Steve and I were sitting quietly on a random Tuesday near the end of his life when he told me:
Life is like a roller coaster, but not in the way you think I mean that. At any specific point in your life if you ask yourself, “Am I happy? Am I enjoying myself?” The answer is usually no. You have work, and kids, and relationships, and a house to keep up and people who are depending on you.
Life, it’s like riding the roller coaster. If you are standing in line and you ask yourself, “Am I happy?” The answer is no; because you are not on the roller coaster, you are waiting and a lot of life is about waiting.
When you finally get on and the roller coaster starts, if you ask yourself, “Am I happy?” The answer is no; because you are terrified. A lot of life is about being terrified.
When you get off the roller coaster if you ask yourself, “Am I happy?” The answer is no; because you are not on the roller coaster. A lot of life is thinking about experiences once they’re over.
But. If instead of dwelling on a past you don’t have anymore, if instead you look at the whole experience, the whole thing-beginning to end, and you ask yourself “Am I happy?” The answer is yes! Because you rode the roller coaster.
Now, if I was to ask myself “Am I happy?” No, of course not, I’m dying. I’m leaving my family, and my career, and my friends, and my home. But if I step back and look at it all, what do I see? I have a family I will miss, and a career I loved, and dear friends and a home. Even the bills I have had to pay show that I had opportunities and was surrounded by benefits some people in this world could only dream of.
So, when I get off this ride I want my last thoughts to be “wasn’t it great to ride the roller coaster,” and I can walk away knowing I am happy.
Dr. Steven Timothy
My oldest son was born a few days after Steve died. His middle name is Timothy.

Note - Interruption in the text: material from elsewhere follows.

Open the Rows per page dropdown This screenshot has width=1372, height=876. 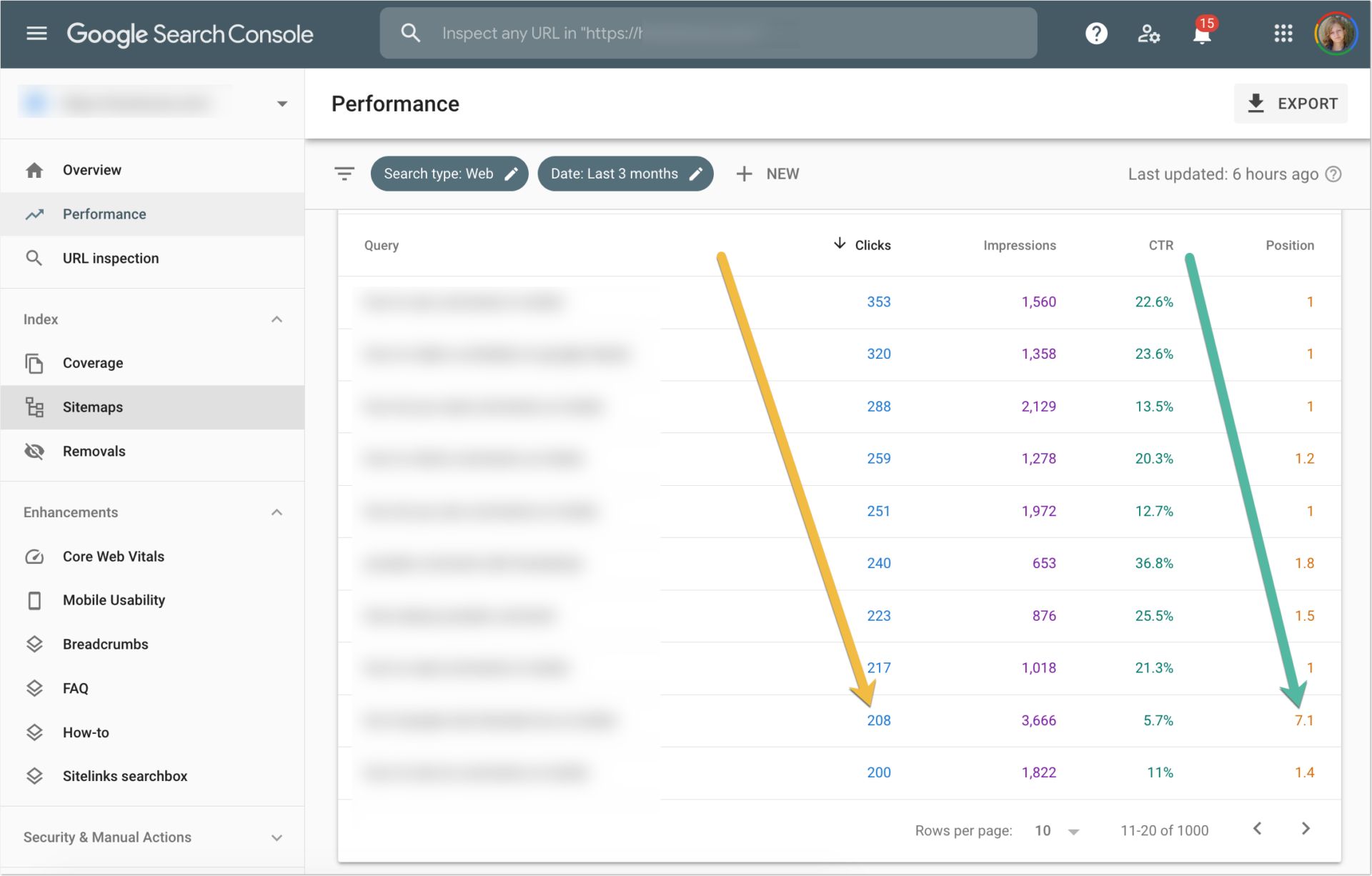coord(1055,830)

I teach a course called Professional Issues in Interpreting. It’s a skills class but the skill is how to live as an interpreter. We cover topics like: resumes, setting up your own business, taxes, negotiation, contracts, invoices, finding jobs with government agencies, state and federal contracts, pros and cons of referral agency vs. independent vs. consortium, panel discussions on an interpreter’s relationship with the Deaf community… and stress and vicarious trauma and perspective and happiness.

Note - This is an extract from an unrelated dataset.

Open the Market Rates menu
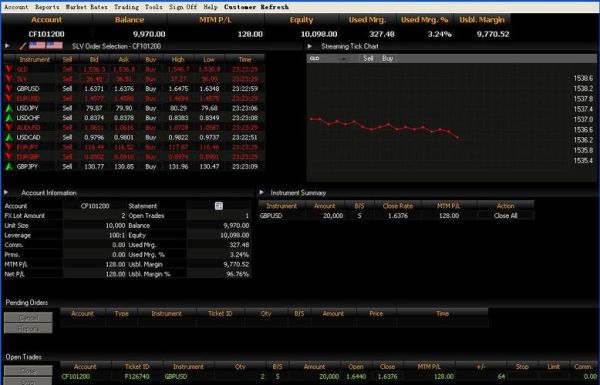 (x=86, y=7)
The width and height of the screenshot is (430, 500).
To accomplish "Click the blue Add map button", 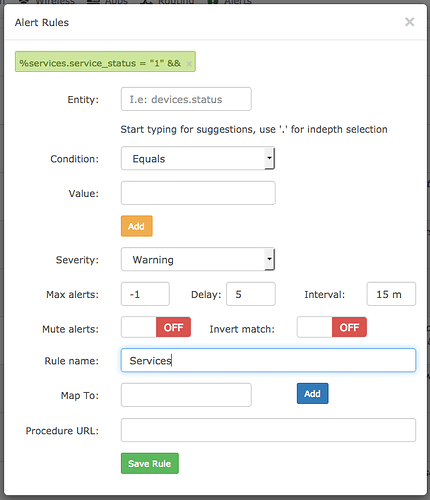I will point(313,394).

Happiness is important for this class. As important as any other lesson in interpreting. Because, as interpreters I think some of us, well, all of us at one time or another, do what we do to prove that we have worth. We serve others as a way of helping ourselves, maybe even fixing ourselves. I have said–in a gallows humor way–that interpreters tend to be trying to fix something that is broken, but are always looking in the wrong place for the break.
If you will forgive me a bit of an affront–this may be too egotistical even for me (and that my friends is saying something!) I would like to add to the words of David Foster Wallace:
Uncle Dale’s addition to Mr. Wallace…Worship your skills and abilities as an interpreter, if it becomes what you are, you will always be afraid of failing at the next appointment, you will always fear and resent the interpreter who is “better than you”, always be afraid of getting ‘caught’ and labeled a fraud.
p.s. There is ALWAYS an interpreter who is “better” at this than you.
I have never met an interpreting student or professional that needed to look for their worth anywhere outside of their own skins. It comes factory installed.
The very best interpreters have stopped trying to attach their happiness to how skilled they are, and they interpret for the love of the work, and the beauty of the language and the thrill of the challenge. They are passionate, they are driven, they are stressed, they are unsatisfied with the status quo and seeking ever seeking improvement, but only for the sake of being better at what they do; because who they are is… happy.